After cooking her way through childhood, school and university Bridget Cormack has found a love who shares her passion.

Bridget Cormack as a young girl growing up in Adelaide, where she discovered the joy of cooking with her Nana.
Bridget Cormack as a young girl growing up in Adelaide, where she discovered the joy of cooking with her Nana.

Nana Netter picks up the tel-E-phone and clears her throat, greeting the caller with a high-pitched “hell-oooh”. This is her phone voice. It is different from her home voice, the one she uses to say “bloody hell” when she accidentally steps in dog do.

Nana Netter teaches me how to say the vowels “A”, “E”, “I”, “O”, “U” – pronounced “yee-ooo-w”, with her eyebrows raised. With the panache of the late Queen Elizabeth II, she often wears a fuchsia suit, with which she co-ordinates her heels, bag and a scarf tied wispily around her neck. But she is wearing flats on her regular 2km walk to Adelaide’s Brighton Jetty via the library on the day when an elderly gentleman sidles up next to her on his scooter.

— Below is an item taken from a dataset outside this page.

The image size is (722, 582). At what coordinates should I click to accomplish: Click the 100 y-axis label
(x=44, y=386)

“Would you like to put your books in my basket?” he says, his wheels coming to an even slower crawl.

Nana, who has lived alone for almost four decades, is 84 and fighting fit. Yes, she says, my books are so very heavy and I would love you to carry them.

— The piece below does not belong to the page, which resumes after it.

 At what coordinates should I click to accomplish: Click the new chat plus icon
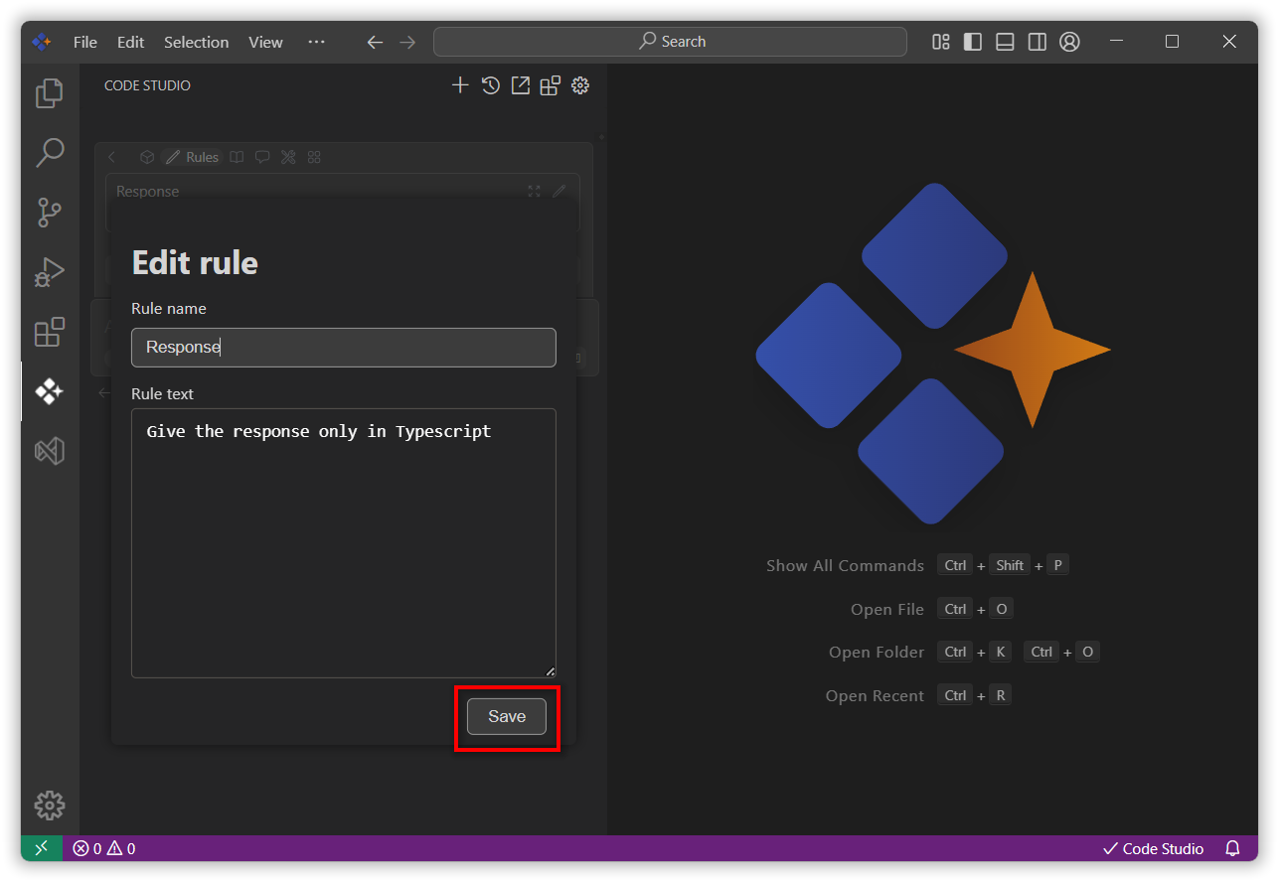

For a few years Nana and John are inseparable; until the old man passes away.

When love shows up, Nana shows me, you need to let it in.

What Nana doesn’t teach me is how to make magic in the kitchen.

“Mother never taught me how to cook,” she says as she fries fish fingers in her tiny apartment.

Divorcing her first husband, a wealthy man, who died not long after they separated, meant also divorcing the seamstress, cleaner and cook at their stately home on Victoria Ave.

When she married my grandfather, a barrister, she also had a housekeeper. But that marriage didn’t last either.

By the time I am born, Nana is living in a one-bedroom unit with wardrobes overflowing with hat boxes and furs, and a modest kitchen in which she prepares food mostly from the freezer or tins or made by somebody else altogether. According to legend, her signature dish is lamb casserole. I never taste it.

Bridget Cormack with Nana in fushcia.
Bridget Cormack with Nana in fushcia.

Cooking – my first love – is a matter of necessity as well as passion for an only child whose parents separated when I was a baby. My mother worked hard as a nurse to put food on the table, and when she was doing odd hours I was cared for by my Nana or my aunty. Mum says I learned how to cook custard in the microwave when I was four.

What I recall is cooking dinner for Nana who is humming Edelweiss over my shoulder as I whisk eggs, melted butter and milk to pour into a nest of flour.

The rich smell of cooked batter infuses the kitchen, with its lemony walls and brown linoleum, Nana laying out strawberry jam and honey on the table. Pancakes for dinner aren’t a problem when I’m in charge.

Buoyed by Nana’s enthusiasm for everything I make, I start cooking T-bone steaks from Dad’s butcher’s shop, rubbing them down with garlic, salt and pepper just as I see my father do on weekends.

Mum teaches me how to make ginger beer; one day the bottle explodes. The edges of my kids cookbook become tattered as I master omelettes, cupcakes and pizza pockets.

In high school I regularly invite my friends over for dinner; we eat roast vegetable stack with crumbled feta and basil pesto, plotting weekend drives on our P-plates to Victor Harbor where we wait in the Maccas car park for word of a local party. Listening to the raucous laughter coming from the dining room, I wonder if this is what a big family sounds like.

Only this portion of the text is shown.